About this exercise »
Write out precisely the lines beginning with the line that contains "Terrenos (44, 1216)" and ending with the last line of the entries, and no other lines.

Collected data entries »
--
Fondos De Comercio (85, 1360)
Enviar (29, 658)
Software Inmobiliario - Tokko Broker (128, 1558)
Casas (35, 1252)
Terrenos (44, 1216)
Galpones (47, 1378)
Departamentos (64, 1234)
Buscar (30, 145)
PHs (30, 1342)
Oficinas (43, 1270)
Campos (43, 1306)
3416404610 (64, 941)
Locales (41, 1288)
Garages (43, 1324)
--
Response area »
Terrenos (44, 1216)
Galpones (47, 1378)
Departamentos (64, 1234)
Buscar (30, 145)
PHs (30, 1342)
Oficinas (43, 1270)
Campos (43, 1306)
3416404610 (64, 941)
Locales (41, 1288)
Garages (43, 1324)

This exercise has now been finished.